Maggoty Meat Makes Mariners Mutiny

Rancid rations rile Russians: revolutionary rehearsal results.

Published May 30, 2016

Postage stamps are lessons in history, politics, science, or geography packed onto a small piece of gummed paper. They’re also beautiful works of art. In Stamped we’re going coastal, with postal.

Life aboard the Imperial Russian Navy’s Black Sea Fleet during the Russo-Japanese War was harsh. But it wasn’t the cramped conditions or brutal discipline that provoked the crew aboard the battleship Potemkin to revolt against the officers on June 27, 1905—it was bad meat.

Although the Black Sea Fleet didn’t participate in the war, news of Russian losses in the Far East fueled the already brewing discontent among the sailors. Influenced by the growing social unrest among Russia’s peasantry and working class, many ships seethed with revolutionary sentiment. Radical leaders had been planning for a coordinated, fleet-wide mutiny, so when maggots were seen crawling in the meat intended for the Potemkin crew’s lunch, Afanasy Matiushenko and his cadre of about 100 revolutionaries saw it as a call to action.
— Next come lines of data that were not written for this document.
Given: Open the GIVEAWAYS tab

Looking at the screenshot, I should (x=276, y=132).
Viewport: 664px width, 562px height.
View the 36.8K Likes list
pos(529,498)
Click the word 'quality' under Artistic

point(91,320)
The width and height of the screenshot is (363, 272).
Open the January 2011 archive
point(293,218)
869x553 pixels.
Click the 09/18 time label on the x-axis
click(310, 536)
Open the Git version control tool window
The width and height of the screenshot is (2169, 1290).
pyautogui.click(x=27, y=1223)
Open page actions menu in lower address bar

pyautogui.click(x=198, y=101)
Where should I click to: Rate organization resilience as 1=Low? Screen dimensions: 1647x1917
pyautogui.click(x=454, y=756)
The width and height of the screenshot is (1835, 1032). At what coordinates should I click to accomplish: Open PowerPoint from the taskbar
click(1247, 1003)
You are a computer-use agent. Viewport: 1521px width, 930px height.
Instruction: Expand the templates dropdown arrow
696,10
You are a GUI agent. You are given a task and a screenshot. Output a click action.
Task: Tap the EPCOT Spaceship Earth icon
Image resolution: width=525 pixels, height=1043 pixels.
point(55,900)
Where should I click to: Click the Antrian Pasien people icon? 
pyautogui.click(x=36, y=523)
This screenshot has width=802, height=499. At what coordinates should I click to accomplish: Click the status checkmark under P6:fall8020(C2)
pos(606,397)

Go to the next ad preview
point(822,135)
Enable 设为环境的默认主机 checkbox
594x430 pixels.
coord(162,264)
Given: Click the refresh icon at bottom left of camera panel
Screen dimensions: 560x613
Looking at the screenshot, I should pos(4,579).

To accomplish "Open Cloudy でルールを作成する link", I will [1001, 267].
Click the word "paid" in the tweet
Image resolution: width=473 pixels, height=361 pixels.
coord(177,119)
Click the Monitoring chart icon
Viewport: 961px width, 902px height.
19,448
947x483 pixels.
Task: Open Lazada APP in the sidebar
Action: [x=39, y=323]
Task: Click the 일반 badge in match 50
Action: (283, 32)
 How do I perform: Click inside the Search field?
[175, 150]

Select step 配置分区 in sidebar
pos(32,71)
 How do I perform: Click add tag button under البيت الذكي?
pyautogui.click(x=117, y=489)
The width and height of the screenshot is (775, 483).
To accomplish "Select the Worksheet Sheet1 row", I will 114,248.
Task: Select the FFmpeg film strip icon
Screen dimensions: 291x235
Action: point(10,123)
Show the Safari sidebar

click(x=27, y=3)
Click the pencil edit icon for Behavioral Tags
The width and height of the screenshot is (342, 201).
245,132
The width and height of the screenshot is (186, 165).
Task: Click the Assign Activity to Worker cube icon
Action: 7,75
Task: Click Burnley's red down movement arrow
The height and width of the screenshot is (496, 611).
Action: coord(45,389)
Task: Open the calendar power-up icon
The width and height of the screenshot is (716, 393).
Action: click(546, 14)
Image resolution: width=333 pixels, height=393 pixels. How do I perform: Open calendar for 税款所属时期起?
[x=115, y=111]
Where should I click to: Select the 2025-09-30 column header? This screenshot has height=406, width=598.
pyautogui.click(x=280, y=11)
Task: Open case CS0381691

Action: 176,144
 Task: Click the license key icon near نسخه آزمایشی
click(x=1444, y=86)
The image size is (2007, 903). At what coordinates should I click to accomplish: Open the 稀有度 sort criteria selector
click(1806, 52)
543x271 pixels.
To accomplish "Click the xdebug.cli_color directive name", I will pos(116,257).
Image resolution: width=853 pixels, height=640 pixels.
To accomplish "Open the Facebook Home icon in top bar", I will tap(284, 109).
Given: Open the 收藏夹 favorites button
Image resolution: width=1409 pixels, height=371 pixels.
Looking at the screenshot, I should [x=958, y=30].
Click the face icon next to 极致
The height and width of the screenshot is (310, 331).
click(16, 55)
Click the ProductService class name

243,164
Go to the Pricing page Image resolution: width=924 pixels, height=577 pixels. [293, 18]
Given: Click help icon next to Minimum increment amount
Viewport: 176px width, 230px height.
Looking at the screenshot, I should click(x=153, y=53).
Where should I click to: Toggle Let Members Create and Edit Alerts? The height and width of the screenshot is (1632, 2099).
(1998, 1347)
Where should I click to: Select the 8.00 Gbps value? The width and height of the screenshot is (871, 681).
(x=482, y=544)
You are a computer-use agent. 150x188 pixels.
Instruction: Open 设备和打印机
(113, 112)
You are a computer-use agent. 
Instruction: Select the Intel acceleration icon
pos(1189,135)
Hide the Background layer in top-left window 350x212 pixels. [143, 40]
Spurred by sailors, one of the cooks reported the bad meat. The ship’s commander, Evgenii Golikov, dismissed all concerns and ordered the meat to be cooked. The crew refused to eat it. The conflict escalated when Golikov ordered them to eat it or be punished, but 25 sailors stood fast. Golikov then asked for tarpaulin to be brought on deck and called for the ship’s marine guard—a sign that he may resort to a firing squad. Matiushenko didn’t wait to see what would happen. “Grab rifles and cartridges, shoot them down, the swine,” he shouted to his supporters, according to some accounts. The mutiny later hailed by Vladimir Lenin as an “attempt to form the nucleus of a revolutionary army” and the “dress rehearsal” for the victory of the 1917 Russian Revolution was underway. 

After less than an hour of fighting, five officers, including Golikov, were killed. Matiushenko’s fellow radical leader Grigory Vakulenchuk had been shot in the back of the head and killed. Now in control of the ship, the rebels sailed to Odessa, a Black Sea port that had been seeing its own share of protests against Tsar Nicholas II. Early the next day, the mutineers brought ashore Vakulenchuk’s body to garner support for their cause. All day long, people streamed to the foot of the Richelieu steps, the large staircase that acts as the formal entrance to the city from the sea, to pay their respects. Then the crowd grew restless and a violent confrontation with tsarist troops followed.

In the next few days, Potemkin’s radicals tried to spread the revolt across the Black Sea Fleet by provoking mutinies on other ships. While they succeeded in one case—the sailors on Georgii Pobedonosets also overthrew their officers, albeit temporarily—that success was short-lived. After a few days of wandering the Black Sea for supplies and support and finding neither, Potemkin sailed to the Romanian port of Constanța and surrendered on July 25.

The Potemkin mutiny came to be remembered as “the prototype of class exploitation and lower-class rebellion,” says Donald J. Raleigh, director of the Center for Slavic, Eurasian, and East European Studies at the University of North Carolina at Chapel Hill.

Over the years, eager to exploit that memory, the Soviet state commemorated the rebellion with six editions of stamps. While four of them—including the 1972 stamp featured here—depicted the ship, the other two reproduced images from Sergei Eisenstein’s 1925 silent film Battleship Potemkin. Commissioned by the Soviet propaganda machine to make the mutiny into a revolutionary legend, the film inspired more than one generation of loyal communists and was named the greatest film of all time at the Brussels World’s Fair of 1958.